Tobacco inputs costs increased by 40 percent, according to industry players, largely driven by rising global inflation and tighter supply chains due to the war pitting Russia and Ukraine.
Also, the 4 percent Intermediated Money Transfer Tax (IMTT) on foreign currency transactions, to encourage use of the domestic currency and arrest exchange rate volatility, has also reportedly exerted some pressure on the costs of producing tobacco.
Industry players warned the situation threatened production of the country’s largest foreign currency earner.
With the costs increasing by 40 percent, contractors who are the major funders of tobacco farming, also known locally as the “golden leaf,” will need to increase their funding levels by the same percentage if they are to finance the same hectare as last year.
“It is a major concern for us as farmers,” the Zimbabwe Tobacco Association chief executive Rodney Ambrose told The Herald Finance & Business in an interview.
“The international costs, which relate to procurement of fertilisers, fuel, and chemicals have gone up while the local costs in the form of taxes (the 4 percent Intermediated Money Transfer Tax on all foreign currency transactions) have pushed the cost of production up. We are concerned about the impact this will have on the hectarage to be financed by both contractors and self-financed growers.”
The conflict between Russia and Ukraine has partly led to cuts in fertiliser shipments, which has pushed prices to record highs, with far-reaching consequences for farmers.
With Russia’s status as a primary exporter of ammonia, knock-on effects from sanctions imposed on the country by the west over its military operation in Ukraine have disrupted the fertiliser supply chain, triggering concerns over food security globally.
Last year, Russia and Belarus accounted for 40 percent of global exports of potash. Russia also accounted for 22 percent of global exports of ammonia gas, 14 percent of global urea exports, and 14 percent of mono ammonium phosphate.
Since the outbreak of the war in Ukraine on February 24 this year, the price of petrol and diesel in Zimbabwe has gone up by 20 percent and 22 percent, respectively, which has exerted pressure on the cost of production across the world.
This month, the price for blended petrol shot up to US$1,73 per litre and diesel rose to US$1,76 per litre. With little prospects of conflict resolution, further increases are expected, with oil prices expected to hit US$150 per barrel by September.

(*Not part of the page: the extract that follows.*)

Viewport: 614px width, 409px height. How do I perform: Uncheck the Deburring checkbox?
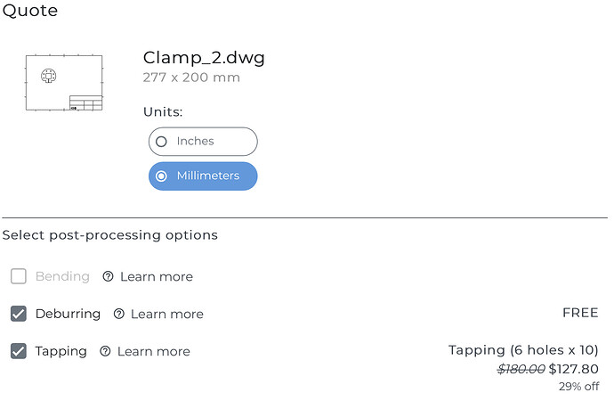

“If farmers are to remain viable, we need to have a corresponding increase in the price to avoid (the costs) eating into the viability of the farmers,” a senior executive with a leading tobacco contracting company said. “It is a major concern.”

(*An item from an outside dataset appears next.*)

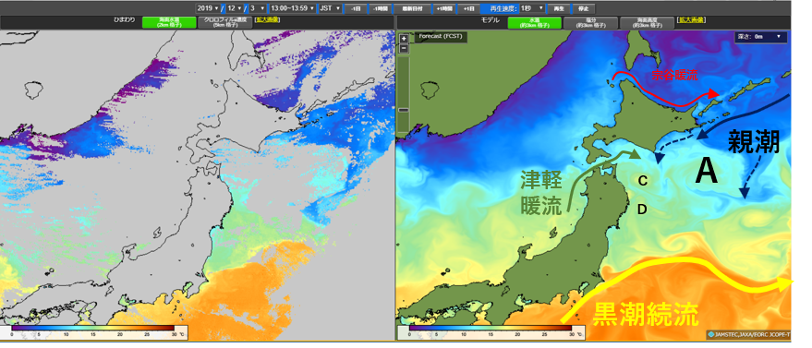Zoom in with the map plus button
This screenshot has width=812, height=348.
(x=405, y=39)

Zimbabwe Commercial Farmers Union president Abdul Nyathi said in an interview that the price increase of fuel would have a major impact on the output of tobacco.

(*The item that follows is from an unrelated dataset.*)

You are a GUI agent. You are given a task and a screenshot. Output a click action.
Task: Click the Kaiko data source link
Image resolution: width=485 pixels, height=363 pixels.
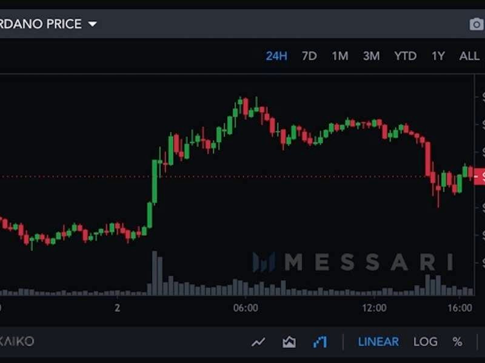(x=17, y=341)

“The hectarage depends on inputs deployed into the fields; so with reduced inputs packages, we are going to see a significant reduction in (planted) hectarage; reduced and ultimately low prices…and we are out of business,” said Mr Nyathi.
This year, farmers have so far delivered 151,1 million kg, a 11 percent decline from last year valued at US$456 million. The average price is up 9 percent compared to last year.